The True Saint Nicholas by William J. Bennett

Author:William J. Bennett
Language: eng
Format: epub
Publisher: Howard Books
Published: 2009-10-27T00:00:00+00:00


BARI SOON HAD A rival center of devotion to Nicholas. Tradition says that a Crusader named Aubert from Lorraine, France, passed through Bari around the year 1098 on his way home from the Holy Land. He brought home one of Nicholas’s finger bones and placed it in a chapel in a spot known as Port on the bank of the river Meurthe, in northeastern France.

The shrine became a popular destination for pilgrims, especially for merchants and boatmen traveling the river. People suffering from illness made their way to Saint-Nicolas-de-Port, as the place came to be known, in hopes of being healed. Since Nicholas had once been a prisoner, those who had escaped prison or been released from bondage also came to give thanks. They often left their chains hanging on the church’s pillars as signs of gratitude.

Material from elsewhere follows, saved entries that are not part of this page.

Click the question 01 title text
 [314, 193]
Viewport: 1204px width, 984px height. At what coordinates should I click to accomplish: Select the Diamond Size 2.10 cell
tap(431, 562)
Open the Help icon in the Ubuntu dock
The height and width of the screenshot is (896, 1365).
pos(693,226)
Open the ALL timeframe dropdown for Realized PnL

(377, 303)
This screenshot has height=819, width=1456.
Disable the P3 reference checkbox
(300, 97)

Legend says that during the thirteenth century, a knight named Cuno de Réchicourt was captured in the Holy Land during a crusade. He remained imprisoned for four years, fastened to his cell walls by chains welded to an iron collar. Before he went to sleep on December 5, the eve of Nicholas’s feast day, he prayed in the name of the saint for deliverance. His jailor mocked him, calling Nicholas a fraud, but when the knight woke, he found himself before the church of Saint-Nicolas-de-Port in France, still wearing the heavy chains.

In gratitude for his freedom, the knight gave land to the church and established an annual torchlight procession on St. Nicholas Eve. Port, once a lowly hamlet, grew into one of the wealthiest towns in Lorraine. Pilgrims rich and poor streamed to Saint-Nicolas-de-Port, including rulers such as Charles IV, the Holy Roman Emperor, and King Henry IV of England. Joan of Arc visited in 1429 to ask Nicholas to aid in her quest to drive the English out of her homeland.

The reputation of the saint traveled farther still. The Vikings dedicated a cathedral to him in Greenland. On December 6, 1492, Christopher Columbus dropped anchor off the northwestern coast of what is now Haiti and gave the name St. Nicholas Mole to a port he found there. He also bestowed Nicholas’s name on a nearby cape and on a channel off the northwestern coast of Cuba. Spaniards following in his wake named a settlement St. Nicholas Ferry in the area that is now Jacksonville, Florida.

Saint Nicholas had reached the New World.